Anything to supposedly save the climate.
It’s finally happened: European Parliament gave its final approval to ban the sale of new vehicles with internal combustion engines by 2035. Many people might be under the mistaken impression this was already a done deal, however the move was made recently on February 14. Before that the ban was talked about, the different EU member states approved the legislation for the ban, but it wasn’t a done deal.
Learn why so many electric cars rust rapidly here.
Lest you think everyone’s onboard with this plan, France 24 noted conservative MEPs have opposed it and they’re the biggest group in EU Parliament. However, their pushback wasn’t enough to stop others from sliding it through, all with the vision of getting gas and diesel cars off European roads by sometime around 2050.

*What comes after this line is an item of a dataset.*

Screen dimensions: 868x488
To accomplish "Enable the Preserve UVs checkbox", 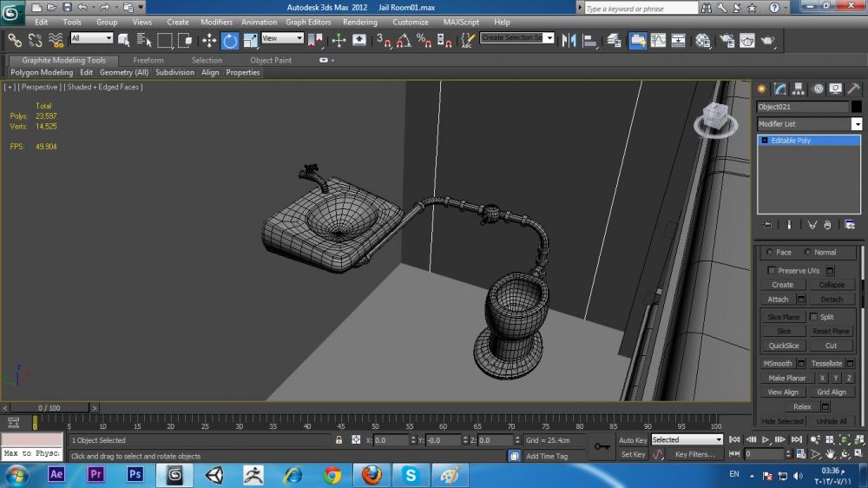I will (772, 271).
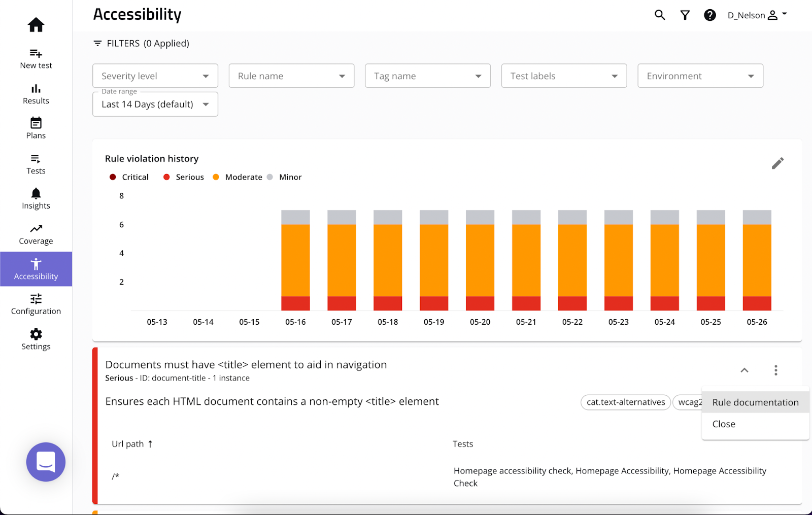Go to the Home icon in sidebar

36,24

Of course, a lot can happen between now and 2035. Just look at what the world has been through in the last three years, then imagine how much things might shift in the next 12. While supporters of this move think it will obviously force automakers to churn out electric cars, they might have an oversimplistic view of how things work.
Just because a law is passed doesn’t mean real-world obstacles to mass vehicle electrification are automatically eliminated. Oftentimes, those who have a more authoritarian mindset believe all private industry needs to make things happen is the right stick being waved at their backside by the government. It’s again a wonderfully simplistic way of looking at things.
What’s more, history is littered with countless examples of the unintended consequences brought about by government interventions. This move could encourage people to hang onto their gas-burning cars for longer than they currently do. It could cause economically crippling transportation problems for Europe. Or there might be other consequences nobody could have predicted. Sometimes government regulation is like that box of chocolates, only it’s not a ganache or crème center you’re going to bite into.
Just look at Europe’s disastrous energy policies which led it to become so dependent on Russia, only for that to blow up in their faces when the Ukraine War broke out. It’s entirely possible this ban will have to be reversed, although with the EU’s track record on not walking back the senseless decision to shutter nuclear power plants and instead fire up the coal-burning facilities, you just never know what they might do next.